-------- KUTIPAN TERPILIH
Sepertinya sebentar lagi kita akan menikmati layanan Kereta Api di Kota Makassar yang mempermudah perjalanan kita lintas Kabupaten dalam waktu yang lebih cepat dari biasanya. Ini terlihat lewat ramainya dua orang petinggi di Sulsel dan Kota Makassar sedang mempersoalkan at-grade atau elevated.
Ini menandakan bahwa Pete-pete semakin mendekati masa sakratul mautnya. Tapi perlu diingat, seandainya pun KA ini hadir di tengah-tengah kita, rasa-rasanya dia butuh waktu yang lama untuk menghapus kenangan dan romantisme angkutan kota legendaris ini. Pak Gubernur dan Pak Walikota tak salah jika berhikmat pada filosofi pete-pete.
Misalnya, mau di manapun posisi duduknya, selalu ada yang mau mengalah untuk memberi ruang, karena semua hanya berorientasi sampai ditujuan dengan selamat. Dan semuanya kompak dengan satu bahasa yang disepakati, “kiri dallekang” untuk menghentikan laju daeng sopir.
Pelajaran lain di angkot lawas ini, Pak Gubernur dan Pak Walikota tak perlu terlalu terpengaruh suasana panas disekitarnya, tetap saja fokus pada tujuan, seperti halnya daeng Sopir pete-pete, walaupun panas tak jadi soal, yang penting alunan lagu
Dangdut “kala kupandang kerlip bintang yang jauh di sana” masih setia menemani beberapa kali trip hingga selesainya masa kejar setoran.
Pemkot dan pemprov pasti tahu, bahwa salah satu aspek yang sangat penting dalam mencapai tujuan pembangunan KA ini adalah memasukkan orientasi-orientasi sosial dalam setiap kebijakan pembangunannya. Bahwa tujuan dihadirkannya Kereta Api grade atau elevated ini adalah berorientasi bagaimana bisa mempermulus jalan rakyat menuju sejahtera.
Keduanya meski berhitung pada efektivitas yang menunjuk pada kemungkinan bahwa KA ini akan menghasilkan manfaat-manfaat yang dapat mengurangi problem masyarakat perkotaan khususnya dari kemacetan ataupun kesemrawutan kendaraan yang kadang parkir di bahu jalan seharian.
----------------
■ SOAL A
Sajikan baris-baris daftar, mulai dari baris yang memuat "Where should I" sampai dengan baris terakhir daftar, sebagai tabel Markdown berkolom "Urutan" dan "Baris". Lewati baris kosong dan jangan sertakan gambar.
Kutipan di atas dan daftar di bawah ini diambil dari sumber yang berbeda.
-------- DATA YANG DIBERIKAN
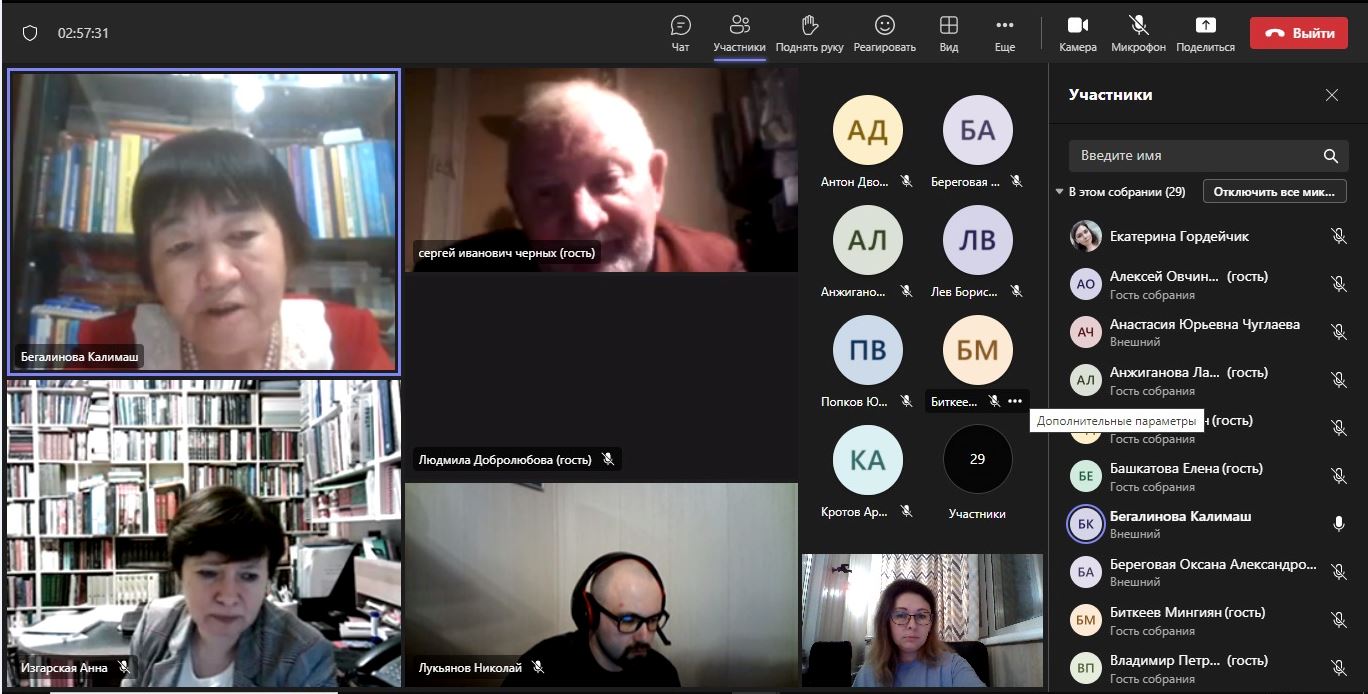The width and height of the screenshot is (1368, 694).
Task: Expand the 29 Участники overflow circle
Action: [977, 459]
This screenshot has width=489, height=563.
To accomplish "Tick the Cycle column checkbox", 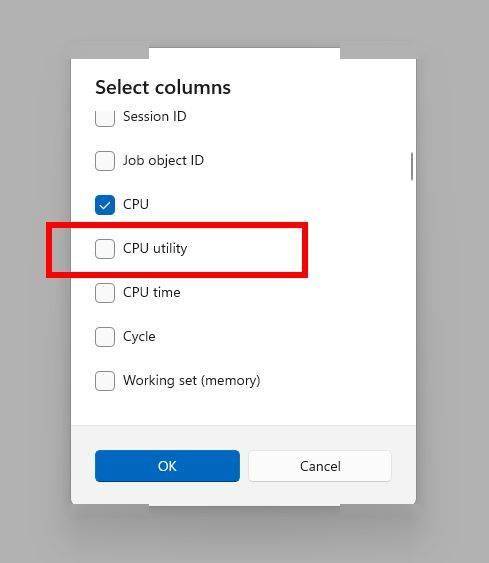I will tap(105, 337).
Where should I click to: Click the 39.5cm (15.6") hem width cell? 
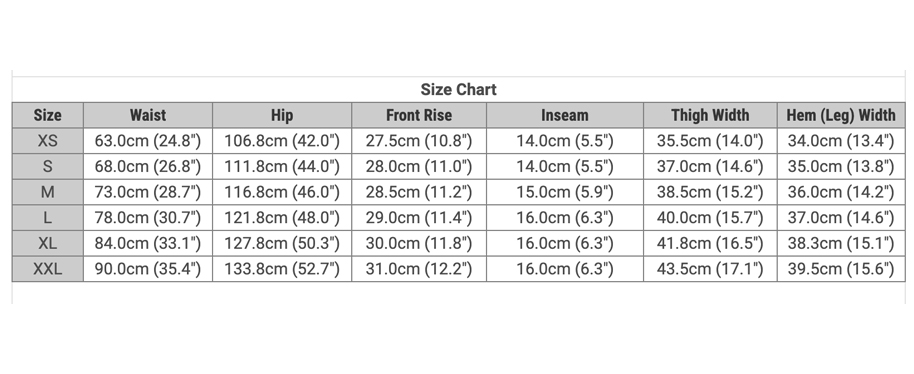[841, 269]
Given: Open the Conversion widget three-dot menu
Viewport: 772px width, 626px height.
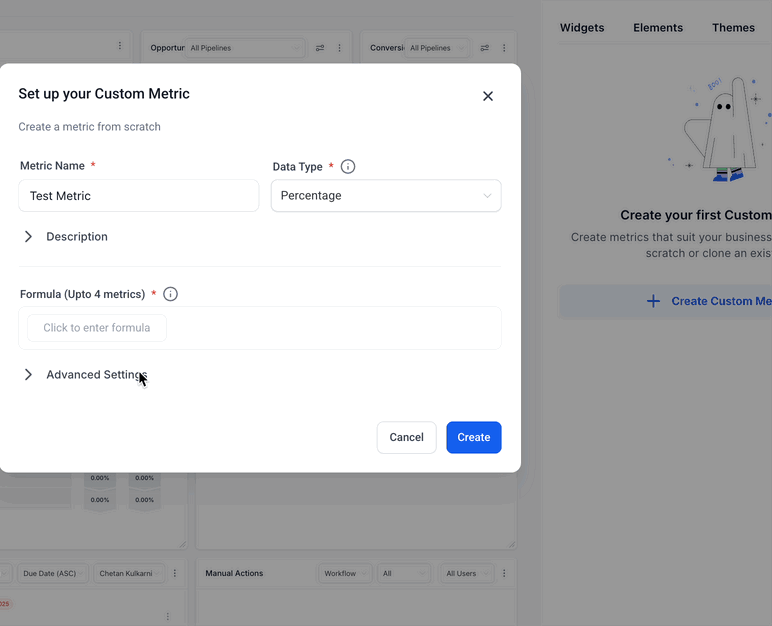Looking at the screenshot, I should point(504,48).
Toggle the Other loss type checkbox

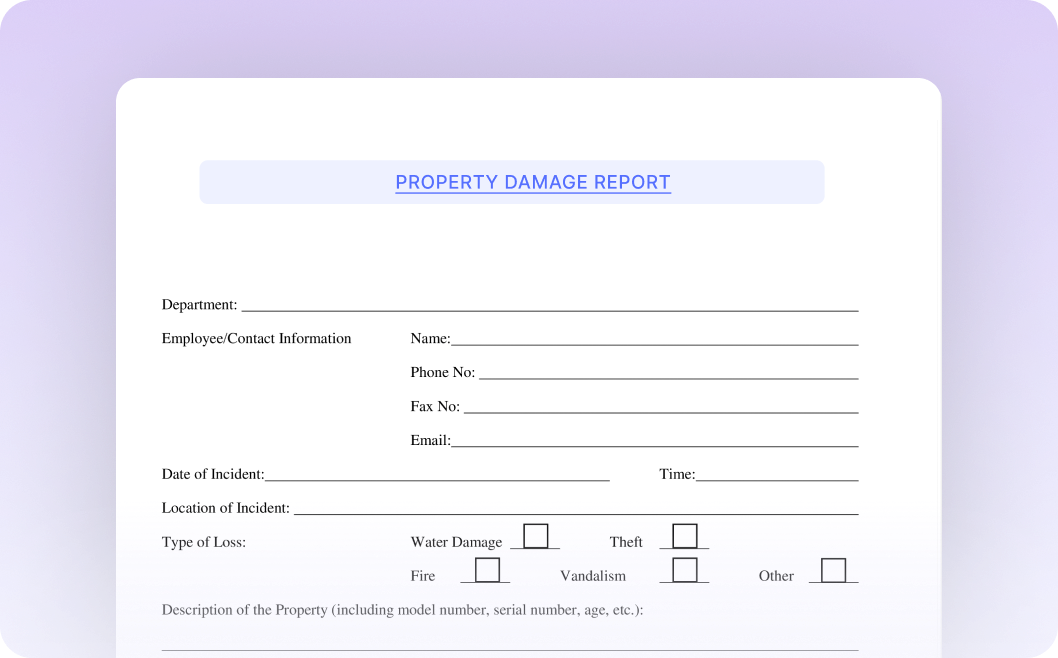[x=833, y=570]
----------------
■ SOAL B
Ketik ulang bagian kutipan mulai dari "Sepertinya sebentar lagi" sampai dengan "pada filosofi pete-pete." tanpa perubahan apa pun.

■ JAWABAN BENAR A
| Urutan | Baris |
|---|---|
| 1 | Where should I click to: Click the 39.5cm (15.6") hem width cell?  |
| 2 | [841, 269] |
| 3 | Given: Open the Conversion widget three-dot menu |
| 4 | Viewport: 772px width, 626px height. |
| 5 | Looking at the screenshot, I should point(504,48). |
| 6 | Toggle the Other loss type checkbox |
| 7 | [x=833, y=570] |

■ JAWABAN BENAR B
Sepertinya sebentar lagi kita akan menikmati layanan Kereta Api di Kota Makassar yang mempermudah perjalanan kita lintas Kabupaten dalam waktu yang lebih cepat dari biasanya. Ini terlihat lewat ramainya dua orang petinggi di Sulsel dan Kota Makassar sedang mempersoalkan at-grade atau elevated.
Ini menandakan bahwa Pete-pete semakin mendekati masa sakratul mautnya. Tapi perlu diingat, seandainya pun KA ini hadir di tengah-tengah kita, rasa-rasanya dia butuh waktu yang lama untuk menghapus kenangan dan romantisme angkutan kota legendaris ini. Pak Gubernur dan Pak Walikota tak salah jika berhikmat pada filosofi pete-pete.